Jonathan Abrams’s brilliant screenplay will keep you guessing what will happen next. Nicholas Hoult continues a long string of fantastic performances this year, and he excels as a man who needs to protect himself and his family but cannot bear to send an innocent man to prison for his own crime. Gripping and powerfully performed, this movie is now streaming on Max for anyone who wants a good old-fashioned courtroom drama.
2. White Bird
In 2017, Lionsgate released a film called Wonder, which had a $20 million production budget and earned $315 million at the box office. This box office smash hit starring Jacob Tremblay as a young boy with a rare facial deformity spawned a spin-off/prequel this year. Yet, whenever I bring up this phenomenal film (which I actually loved more than Wonder) to anyone, they have not heard of it.
White Bird: A Wonder Story has only grossed $8.5 million, less than 3% of its predecessor, which is an absolute shame. This film sees the bully of the first film, Julian (Bryce Gheisar), hearing a story from his grandmother (played by Helen Mirren) about her youth as a Jewish girl escaping capture in World War II. It’s about how one act of kindness changed her life. Ariella Glaser delivers a fantastic performance in a beautifully made movie from Marc Forster.

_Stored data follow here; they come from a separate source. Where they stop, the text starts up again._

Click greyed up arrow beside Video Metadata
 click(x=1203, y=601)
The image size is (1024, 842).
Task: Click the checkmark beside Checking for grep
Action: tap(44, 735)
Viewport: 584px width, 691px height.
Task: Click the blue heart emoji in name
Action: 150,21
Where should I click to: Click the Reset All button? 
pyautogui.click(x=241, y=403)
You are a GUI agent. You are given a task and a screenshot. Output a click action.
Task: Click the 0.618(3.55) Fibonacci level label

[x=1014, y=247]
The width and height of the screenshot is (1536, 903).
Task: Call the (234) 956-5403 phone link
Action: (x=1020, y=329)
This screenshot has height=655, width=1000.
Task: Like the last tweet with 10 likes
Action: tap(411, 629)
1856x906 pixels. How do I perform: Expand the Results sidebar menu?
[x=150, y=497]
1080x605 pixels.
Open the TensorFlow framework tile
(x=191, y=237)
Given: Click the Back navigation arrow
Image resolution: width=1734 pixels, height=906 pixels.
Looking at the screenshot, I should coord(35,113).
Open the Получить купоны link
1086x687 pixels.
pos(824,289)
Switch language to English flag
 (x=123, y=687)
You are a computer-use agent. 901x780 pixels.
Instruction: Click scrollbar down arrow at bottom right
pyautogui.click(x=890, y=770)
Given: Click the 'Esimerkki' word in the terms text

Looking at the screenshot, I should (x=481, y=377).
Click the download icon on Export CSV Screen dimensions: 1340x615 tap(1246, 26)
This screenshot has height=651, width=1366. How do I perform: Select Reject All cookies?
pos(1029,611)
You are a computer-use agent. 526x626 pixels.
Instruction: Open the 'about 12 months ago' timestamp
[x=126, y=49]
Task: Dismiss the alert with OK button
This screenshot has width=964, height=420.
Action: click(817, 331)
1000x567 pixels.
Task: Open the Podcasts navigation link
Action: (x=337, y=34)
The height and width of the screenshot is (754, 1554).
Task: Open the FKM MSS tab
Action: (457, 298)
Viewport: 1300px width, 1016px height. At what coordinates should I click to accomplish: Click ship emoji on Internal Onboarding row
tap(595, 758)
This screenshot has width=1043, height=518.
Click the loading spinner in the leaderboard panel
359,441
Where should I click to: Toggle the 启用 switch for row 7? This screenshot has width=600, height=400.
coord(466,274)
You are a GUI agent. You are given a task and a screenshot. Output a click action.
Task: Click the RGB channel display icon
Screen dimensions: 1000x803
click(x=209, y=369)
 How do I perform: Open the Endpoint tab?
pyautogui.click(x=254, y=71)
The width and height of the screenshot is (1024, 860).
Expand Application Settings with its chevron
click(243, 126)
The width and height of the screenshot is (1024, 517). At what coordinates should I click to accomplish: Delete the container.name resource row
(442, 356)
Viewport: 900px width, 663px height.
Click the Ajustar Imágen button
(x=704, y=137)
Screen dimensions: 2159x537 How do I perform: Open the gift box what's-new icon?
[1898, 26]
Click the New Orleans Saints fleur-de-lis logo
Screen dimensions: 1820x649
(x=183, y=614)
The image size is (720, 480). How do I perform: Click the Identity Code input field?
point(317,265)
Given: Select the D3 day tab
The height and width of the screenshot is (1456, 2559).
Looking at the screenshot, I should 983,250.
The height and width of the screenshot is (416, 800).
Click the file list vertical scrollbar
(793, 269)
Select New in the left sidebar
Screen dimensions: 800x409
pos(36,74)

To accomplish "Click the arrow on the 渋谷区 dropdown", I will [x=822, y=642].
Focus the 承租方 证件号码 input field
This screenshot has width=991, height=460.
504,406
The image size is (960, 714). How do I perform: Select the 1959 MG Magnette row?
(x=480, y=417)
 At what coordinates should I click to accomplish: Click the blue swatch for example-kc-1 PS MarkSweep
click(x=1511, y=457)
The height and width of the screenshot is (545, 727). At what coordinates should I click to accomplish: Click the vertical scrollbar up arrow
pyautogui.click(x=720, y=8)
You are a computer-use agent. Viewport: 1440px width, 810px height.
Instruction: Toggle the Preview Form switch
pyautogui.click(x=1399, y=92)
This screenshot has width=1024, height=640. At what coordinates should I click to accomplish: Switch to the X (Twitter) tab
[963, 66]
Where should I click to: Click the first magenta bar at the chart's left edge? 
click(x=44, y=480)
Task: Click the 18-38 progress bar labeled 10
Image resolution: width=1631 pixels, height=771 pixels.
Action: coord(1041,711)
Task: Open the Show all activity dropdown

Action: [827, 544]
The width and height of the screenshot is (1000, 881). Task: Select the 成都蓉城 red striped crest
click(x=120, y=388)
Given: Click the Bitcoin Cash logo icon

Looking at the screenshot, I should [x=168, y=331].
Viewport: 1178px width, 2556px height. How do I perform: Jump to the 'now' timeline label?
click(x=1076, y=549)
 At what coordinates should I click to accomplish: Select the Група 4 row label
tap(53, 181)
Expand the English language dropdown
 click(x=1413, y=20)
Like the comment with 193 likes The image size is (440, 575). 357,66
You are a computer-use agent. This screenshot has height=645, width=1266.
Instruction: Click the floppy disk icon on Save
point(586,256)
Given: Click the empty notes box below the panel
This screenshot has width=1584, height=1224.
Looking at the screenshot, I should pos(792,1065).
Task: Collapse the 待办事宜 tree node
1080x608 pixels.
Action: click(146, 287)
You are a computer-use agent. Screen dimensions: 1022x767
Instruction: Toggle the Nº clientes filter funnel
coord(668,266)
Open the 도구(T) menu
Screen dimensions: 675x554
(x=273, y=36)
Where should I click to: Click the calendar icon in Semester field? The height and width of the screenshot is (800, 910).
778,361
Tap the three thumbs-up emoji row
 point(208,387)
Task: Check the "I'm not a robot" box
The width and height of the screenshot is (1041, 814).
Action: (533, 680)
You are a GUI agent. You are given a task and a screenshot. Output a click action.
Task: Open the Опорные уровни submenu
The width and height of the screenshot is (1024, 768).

There is a sequence where a young boy and girl sit in a car and pretend to drive it. Forster and cinematographer Matthias Koenigswieser manage to make a scene that could be simple on the page breathtaking. Writer Mark Bomback adapts the graphic novel beautifully, and makes this movie a must-watch. A gut-wrenching war drama manages to be a powerful ode to the eternal importance of kindness in a cruel world.
1. The Substance
Rarely do we get a film that completely commits and overdelivers to its insane premise. The Substance, from writer/director Coralie Fargeat, is mind-blowing. There is no movie that manages to combine style and, well, SUBSTANCE better than this film. It stars Demi Moore as a past-her-prime actress who undergoes an experimental procedure to create a younger, sexier version of herself, played by Margaret Qualley, but it asks what happens when the procedure is misused.
It’s a satirical, jaw-dropping body horror film that will have you struggling to look at the screen. The performances are phenomenal, and every bit of this movie reaches its full potential. No other movie from 2024 has reached the pure deranged nature of this film, making this the movie event of the year.
Honorable Mentions: Will & Harper, Dune Part Two, Carry-On, Super/Man: The Christopher Reeve Story, Memoir of a Snail, A Real Pain, Look Back, Kill, Magpie, Hijack 1971.